Wolf Böwig is a photojournalist, a war reporter who travels to the places that other people are leaving in droves. Euphemistically, he refers to them as conflict regions, but the horrors he encounters far surpass anything the term ‘conflict’ could possibly evoke. He covered the Yugoslav wars and the war in Afghanistan, and he was in Africa immediately after the Rwandan genocide. It is no accident that these are all corners of the world where the borders have been arbitrarily drawn and do not coincide with cultural, historical or ethnic areas, which, in turn, is one of the reasons why there is little trust in the state in these regions.
What Böwig saw and experienced in his travels often resembled scenes from a nightmare, and consequently his photographs regularly take us to the limits of what we can bear, and many go even further. What drives him, Böwig says, is a humanist mission which he has taken upon himself. He is not after the spectacular single image. Instead, he has been returning to many places every year for long-term reporting, and he has accompanied some people for a good part of his life. He used to work for Neue Zürcher Zeitung, for Le Monde and the New York Times, but there is no place in daily news journalism anymore for an approach like his. Now Böwig concentrates on producing and contributing to exhibitions, brochures and book projects, visual indictments through which he wants to raise awareness for the inhumanity of everyday life in the world’s warzones. In 2017, his last journey to date led him along the Grand Trunk Road from the Myanmar border through Bangladesh, India and Pakistan all the way to Kabul.
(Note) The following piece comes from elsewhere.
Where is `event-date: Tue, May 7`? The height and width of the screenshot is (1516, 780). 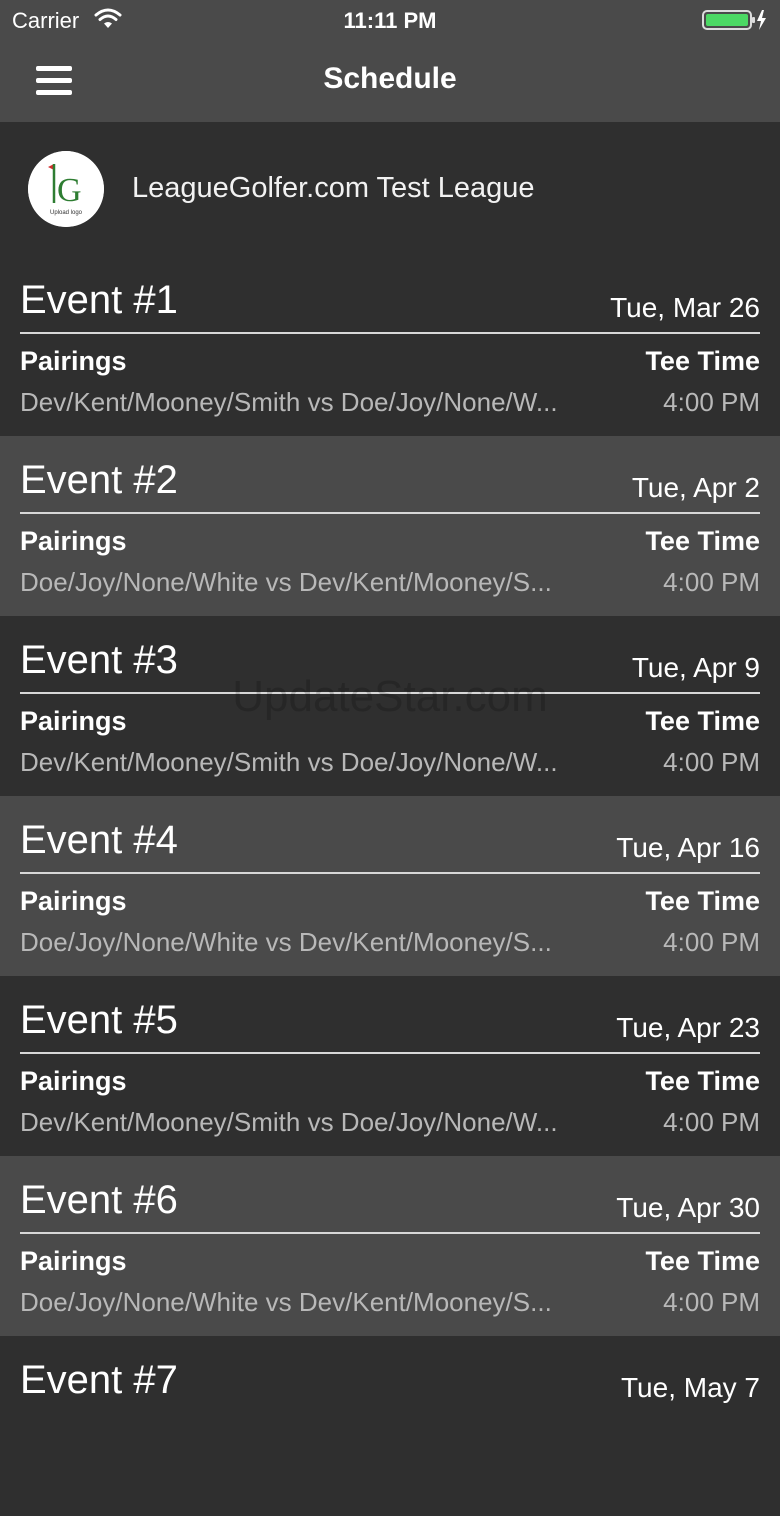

Böwig travelled along this route for five months on buses, by bicycle or on foot, not as a tourist, but as an observer, looking for the traces of economic, political and religious conflicts 70 years after the Partition of the subcontinent. He brought not much more than the clothes he had on, two cameras, three objective lenses, bags full of films, and the small tools for his diary: scissors and glue. From the little things that he found along the way and that seemed significant, Böwig produced collages which he collected in a folder. His materials were coins, photographs, newspaper clippings, matches and packaging, razor blades and pebbles. These collages are an artistic way of processing what he experienced, full of symbols and metaphors. Notes about his impressions complete the collages. Böwig calls these works a ‘departure for the inside’. Producing them is his personal method for finding calm at the flashpoints of world politics. Over the course of this year, twelve of these collages will be featured on our travel pages on double-page spreads, to retell Böwig’s journey three thousand kilometres from East to West across the entire subcontinent.